▶ Stored data entries:

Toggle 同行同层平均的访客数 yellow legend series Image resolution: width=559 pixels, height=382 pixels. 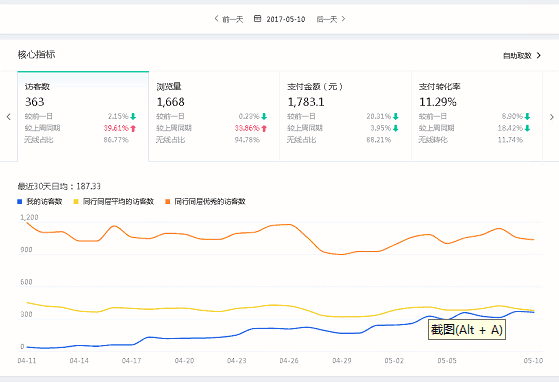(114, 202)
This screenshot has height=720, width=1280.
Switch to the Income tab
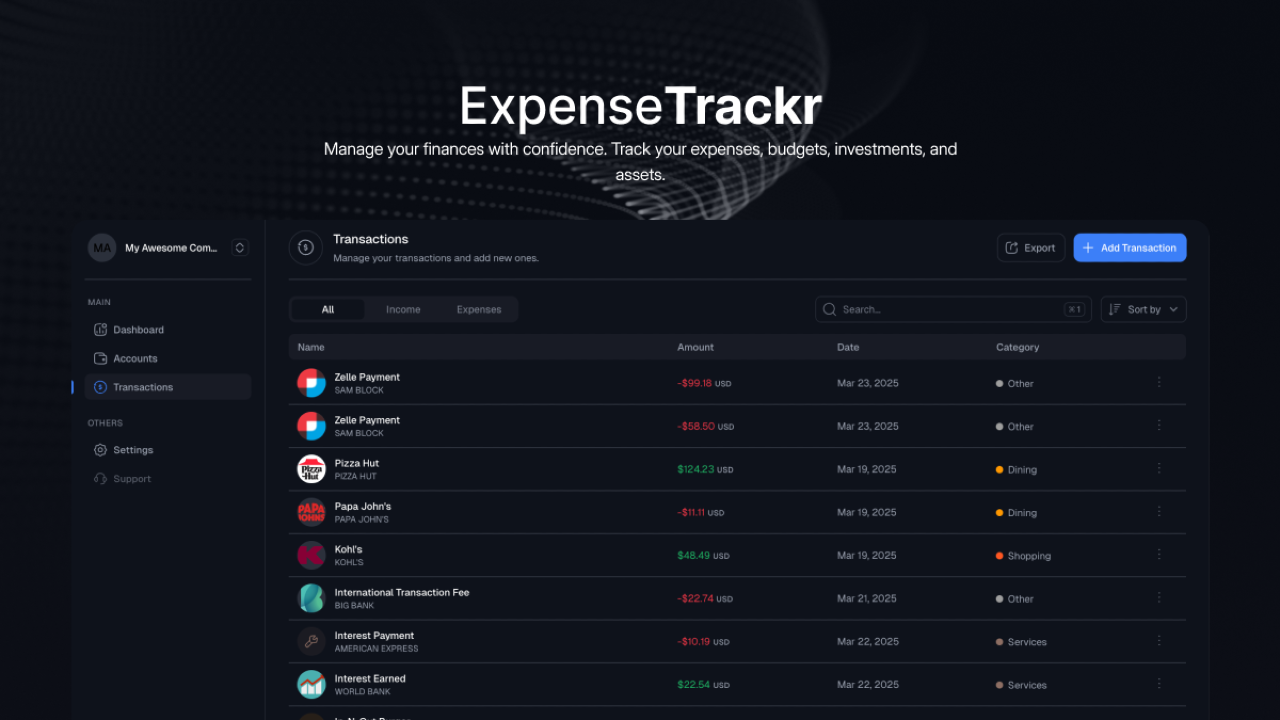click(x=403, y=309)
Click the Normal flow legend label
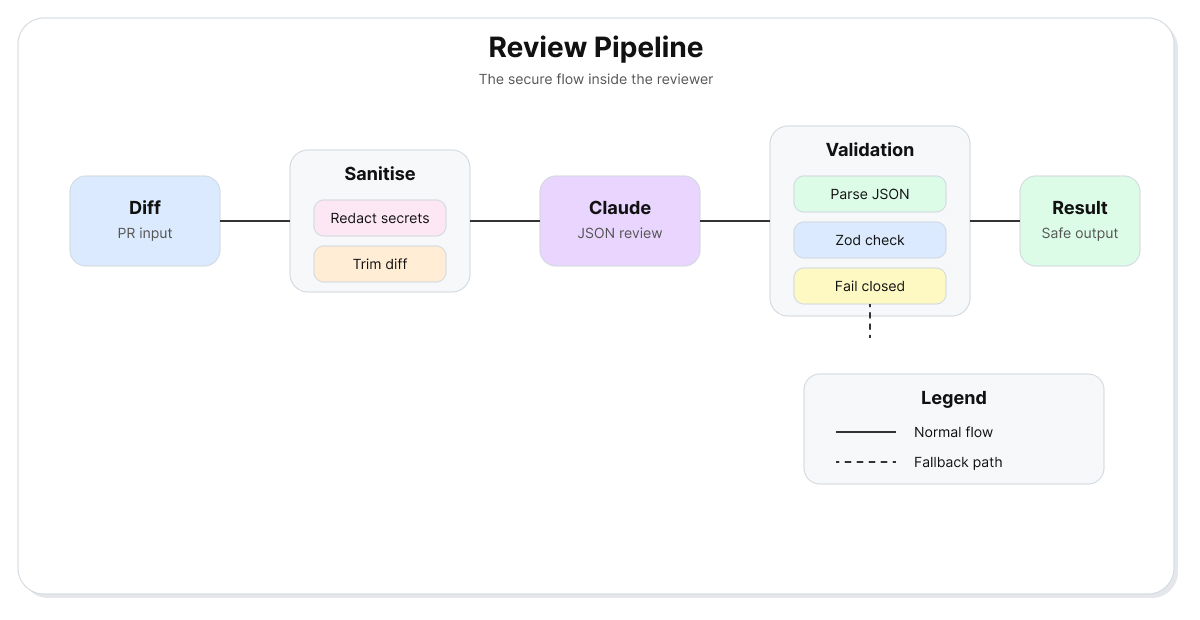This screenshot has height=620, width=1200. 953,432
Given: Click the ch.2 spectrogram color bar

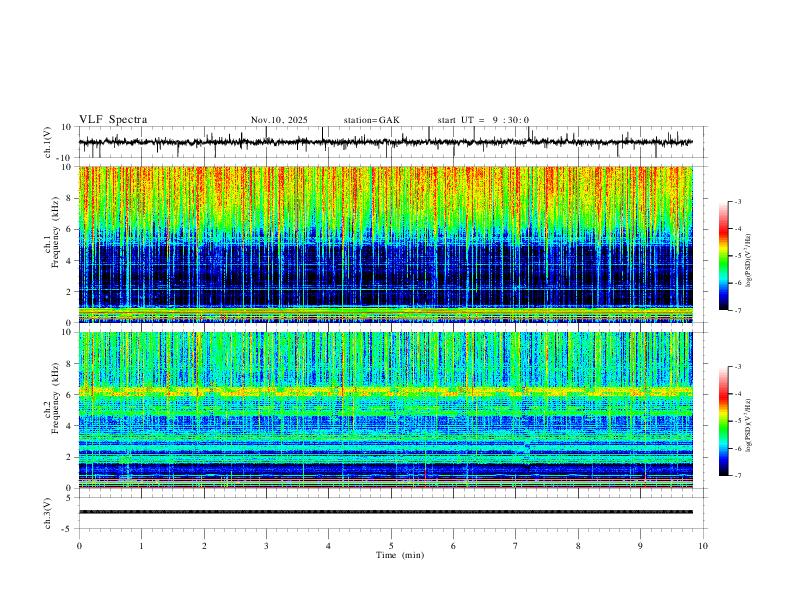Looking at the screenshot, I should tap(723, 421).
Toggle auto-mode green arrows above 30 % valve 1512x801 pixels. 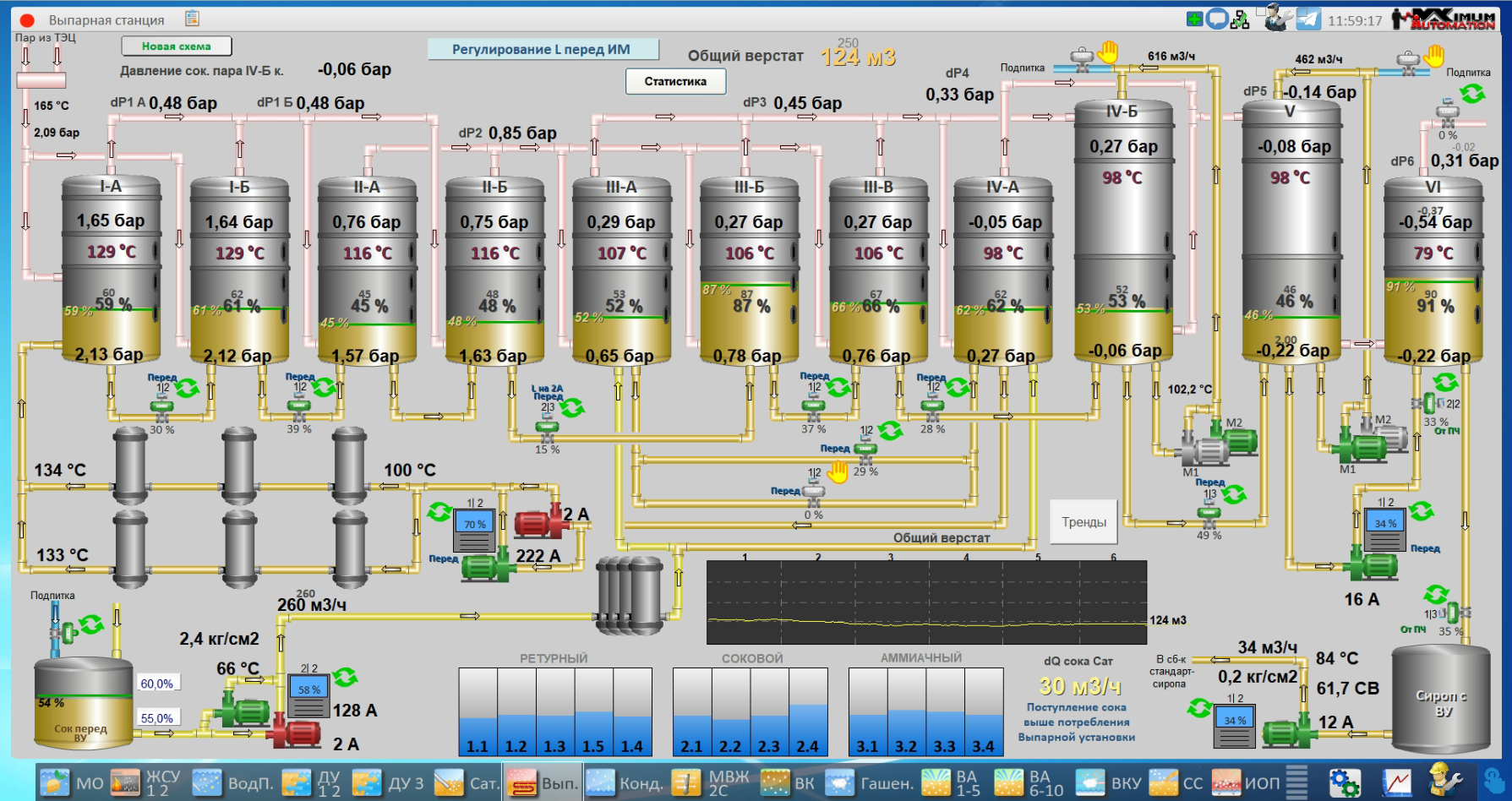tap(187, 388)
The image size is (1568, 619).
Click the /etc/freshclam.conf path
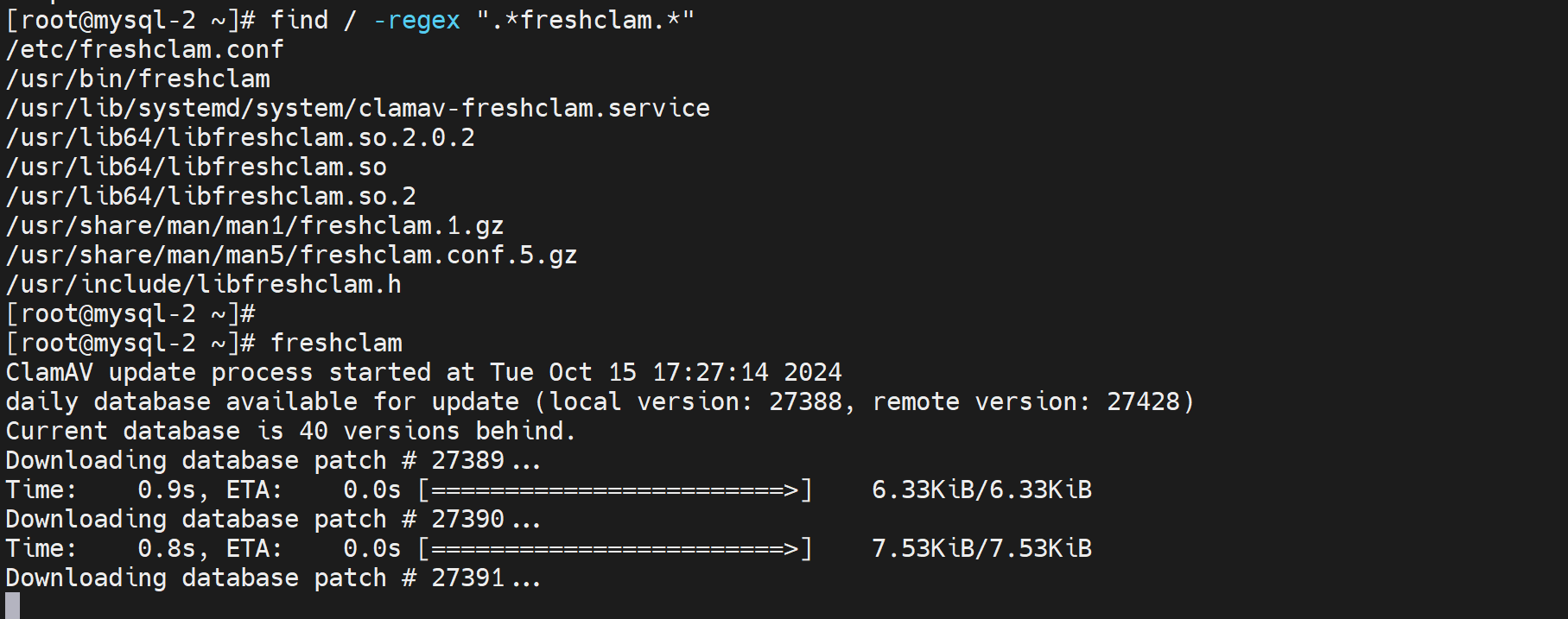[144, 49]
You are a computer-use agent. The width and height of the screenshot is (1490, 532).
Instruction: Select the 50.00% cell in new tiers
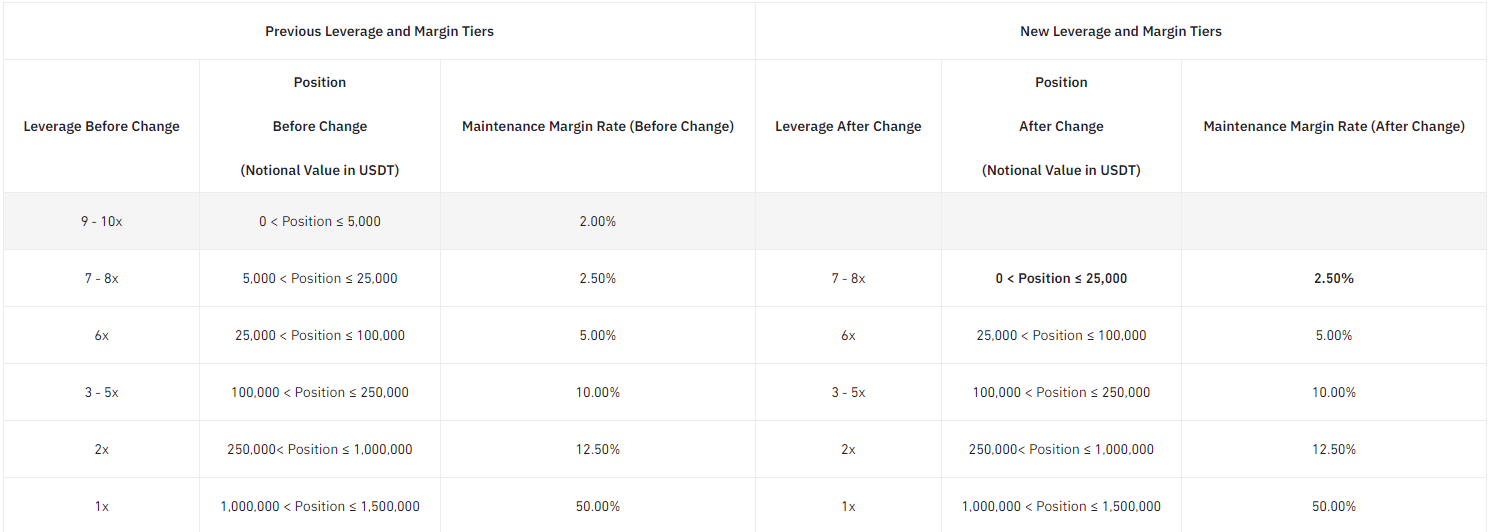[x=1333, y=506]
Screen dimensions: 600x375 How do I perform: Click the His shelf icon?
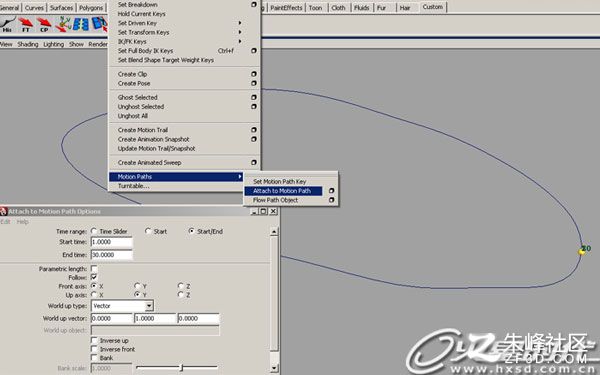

▶ What is being asked: Give back exactly the lines from the one that contains "Click the /etc/freshclam.conf path" to the final line of the data above, both included, with all pictures removed.

▶ Solution for this problem:
Click the /etc/freshclam.conf path
[144, 49]
You are a computer-use agent. The width and height of the screenshot is (1490, 532).
Instruction: Select the 50.00% cell in new tiers
[x=1333, y=506]
Screen dimensions: 600x375 How do I perform: Click the His shelf icon?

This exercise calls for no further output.